Riprendo qui la dibattuta questione dei nuovi poteri del Dirigente Scolastico (DS) per cercare di cogliere e capire il modello organizzativo a cui la loro attribuzione sembra ispirarsi. Quello che si capisce abbastanza chiaramente nel testo di riforma è l’orientamento a superare il modello partecipativo dei Decreti delegati del ‘74 (gli OO.CC.), per molti versi obsoleto e comunque non in grado di garantire un governo efficace delle nostre scuole. E questo perché il livello di complessità e di problematicità è enormemente cresciuto in questi ultimi decenni e richiede più adeguati assetti organizzativi. Ma tale orientamento si intravede appena in questa riforma; risultando gli aspetti promettenti come “ingolfati” in elementi dubbi e problematici.
Si considerino al riguardo soprattutto le seguenti scelte che la riforma fa (con modalità non sempre lineari e attente a cogliere le specificità dell’essere scuola):
- Un più chiaro rapporto tra funzioni / incarichi e responsabilità. Tale rapporto è ben chiaro per la figura del DS : sia nella triennalità delle verifiche, previste sul suo operato da parte di un organo esterno, sia nei criteri e negli “oggetti valutativi” che nella legge sono puntualmente elencati. Ma è possibile coglierlo anche nella modalità prevista per il reincarico dei neo assunti (ma su questo aspetto ci sono anche interrogativi che riprenderò).
- Il superamento, più accennato che definito, di un modello organizzativo che nella letteratura specialistica viene definito “domestico” (Piero Romei) ”. Caratterizzato cioè da posizioni organizzative “sicure”, che non possono essere messe in discussione; e che favoriscono pertanto comportamenti “seduti” (non preoccupati delle responsabilità legate al ruolo e agli incarichi connessi); e tali comunque da non sollecitare riflessioni critiche dei risultati del proprio lavoro e dei propri stili professionali.
La rinnovabilità degli incarichi triennali si muove certamente in controtendenza rispetto a questo modello e non credo pertanto che possa essere demonizzata ed etichettato come antidemocratica.
Ovviamente però, il superamento di tale modello, che ancora pesa in negativo nella vita delle nostre scuole, richiede strumenti (regole, statuti) che permettano di condividere le scelte e, contemporaneamente, di evitare abusi di potere: e non solo per il rinnovo non più automatico degli incarichi, ma anche per la individuazione del personale da assumere sui posti liberi nell’organico dell’autonomia[1].
Parziale e ancora informe superamento dell’idea di partecipazione previsto dai DD del ‘74. Si avverte infatti nella legge il tentativo, indefinito nelle sue forme e nelle sue finalità, di coniugare leadership e partecipazione, lasciandosi dietro – come già accennato – il modello degli Organi Collegiali, non più adatto a fronteggiare le sfide di organizzazioni complesse e particolari, come gli Istituti scolastici.
Questi infatti richiedono sempre più leadership in grado di garantire gestione unitaria di situazioni frammentate, coordinamento interno e valorizzazione delle risorse per compiti sempre più delicati e “speciali”. Leadership che siano, cioè, leve di cambiamento, da selezionare e formare con modalità e strumenti che non possono più essere quelli finora adottati[2].

■ Cosa si chiede ■
a – Nel testo sui nuovi poteri del Dirigente Scolastico, a chi viene attribuita la definizione di modello organizzativo "domestico"?
b – Riprendi il testo sui nuovi poteri del Dirigente Scolastico dal punto in cui si interrompe.
Il materiale non serve per queste consegne.

■ Blocco dati ■
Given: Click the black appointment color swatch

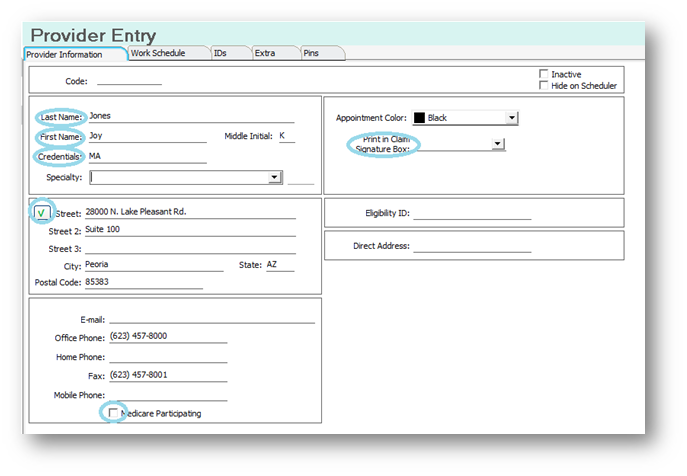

■ Le risposte ■
a – A Piero Romei.

b –
La consapevolezza che proprio l’esperienza degli OOCC ci consegna – e dalla quale questa legge sembra muovere – è che la partecipazione senza leadership serve a poco; e comunque non dà i risultati sperati. Ma – domanda – una leadership senza partecipazione (che rinuncia cioè alla conoscenza profonda della vita reale delle scuole, dei suoi bisogni, dei suoi correttivi che solo la partecipazione permette) ha possibilità di successo, ha futuro nel mondo della scuola? È questo l’interrogativo che la riforma tende a sottovalutare e che costituisce elemento di forte criticità.
Considerazioni finali. Le assenze che più pesano
Dall’insieme delle cose dette, emerge un quadro in cui prevalgono certamente gli elementi problematici, ma in cui le novità positive possono tuttavia – credo -permettere di scrivere pagine nuove e promettenti per le nostre scuole. Molto dipenderà dalla volontà di mettersi in gioco di DS e Docenti, evitando – i primi – tendenze ad una leadership personale e autoritaria (che, tra l’altro, non porta da nessuna parte) e recuperando – i secondi – il valore di una professione che ha nella cooperazione e nella dimensione collegiale dell’”impresa scuola” i propri elementi fondanti.
Ma molto dipenderà anche dalla disponibilità / capacità di associazioni e organizzazioni del mondo della scuola a sostenere lo sforzo di valorizzare le scelte positive di questa riforma e di costruire proposte concrete per superarne rischi e criticità.
Ma punto di partenza non può che essere – penso – la consapevolezza rispetto a due nodi non sciolti di questa riforma, rispetto ai quali vanno in ogni caso previste riflessioni aggiuntive e azioni in grado di venirne a capo. Azioni per le quali i referenti non possono che essere le forze di Governo e il Parlamento.
- Il nodo che emerge evidente nell’analisi precedente è quello della mancanza di riferimenti a ruoli specifici e autonomi dei docenti in quanto comunità professionale della scuola: gli insegnanti vengono “incaricati” per le loro funzioni dal DS e da lui scelti per le attività di collaborazione; elaborano il POF sulla base degli indirizzi che sempre il DS indica; sono presenti nel CdV, con una posizione che potremmo definire ancillare ….
Detto in termini più espliciti, il superamento delle forme di partecipazione dei vecchi decreti delegati viene proposto nella nuova legge in termini inopportunamente sbilanciati tra i principali attori della scena; e tali comunque da rappresentare i docenti come figure “dipendenti”, gregarie.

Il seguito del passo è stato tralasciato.